Having experienced the support and kind-hearted mentoring from others that led him to his current role, Flaherty is in a unique position to offer that same assistance to others.

"Providing someone with the right tools, right support and right opportunities to rebuild their life is something I'm passionate about because several people have supported and helped me to do the same. Who knows where I'd be without them? It's important to be kind and compassionate," he said.

Flaherty hopes those who attend the Wooster event will take away a better understanding about the transformation that is possible with the right support, guidance and patience.

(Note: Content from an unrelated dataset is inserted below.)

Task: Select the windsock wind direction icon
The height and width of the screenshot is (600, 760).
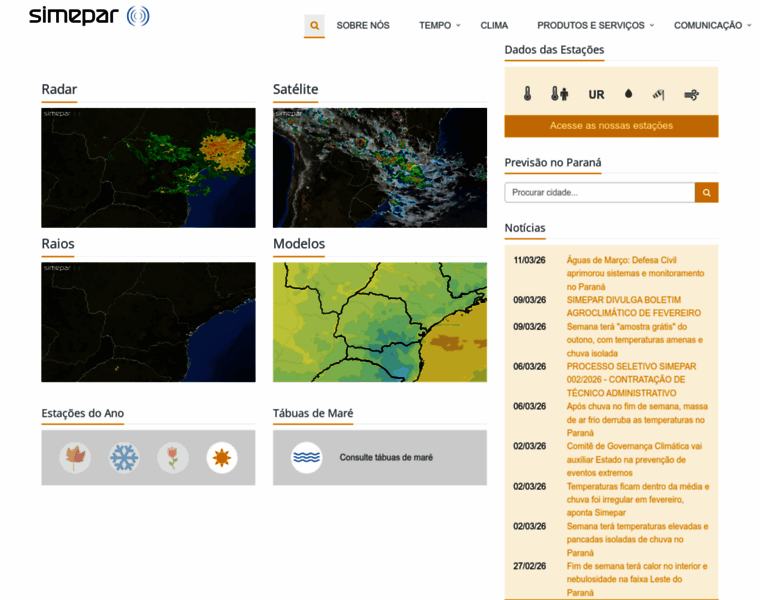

"A bad choice or series of bad choices doesn't necessarily have to define who that person is for the rest of their life," he said. "Oftentimes we get stuck spinning our wheels because of various stigmas that still exist, and conclusions are jumped to based upon a very small piece of the story. You watch these students and the transformation they are able to realize with that right support, and it's a truly beautiful thing."

Flaherty said the effect of hiring people based on their potential can have a significant impact but not just on that one individual.

"Your investment can affect generations to come," Flaherty said. "We're all very appreciative of the support we've received and continue to receive, and we're always happy to have more: volunteers, donations or just coming in to support our students and enjoying the fruits of their hard work. You can feel the energy in the air, and you can taste the difference when something is made with such love and care. As they say in France, 'à bientôt!'"

Community members in the business world, social services, faith groups and concerned citizens are encouraged to attend the movie and discussion that follows.

"Anyone with an interest in what it means to re-enter the community after prison or drug addiction, ways to prevent recidivism and integrating people back, perhaps for the first time, into the fabric of the community," said Susan Figge, a member of Behind Bars & Beyond and the Wayne-Holmes Re-entry Coalition as well as a series planning committee member.

"Anyone who senses some hope and positive creativity for our community that transcends partisan viewpoints," Campbell said.

He said supportive employment models and social enterprises are beneficial to every aspect of the community and help to build up a greater sense of community fabric. "More local business leaders and agency leaders will want to come, and many local officials would benefit from attending as well to see the turnout and reaction about a very productive and practical community-wide conversation."

After the first event, Figge said, "People seemed to understand that there is a need for reliable, committed employees at every level and that there are potential pools of employees where we may not have been looking."

Campbell said the series is an exciting opportunity for Wooster to see how local businesses, agencies, government and concerned residents can move the conversation forward about supportive employment practices and supporting viable social enterprise proposals that can help reduce employee turnover for area businesses, reduce local poverty and build up people's work experience to become contributors to the local economy.

"That is a win-win for everyone," Campbell said.

First Presbyterian Church is located at 621 College Ave. in Wooster. The public is invited, and no RSVP is needed.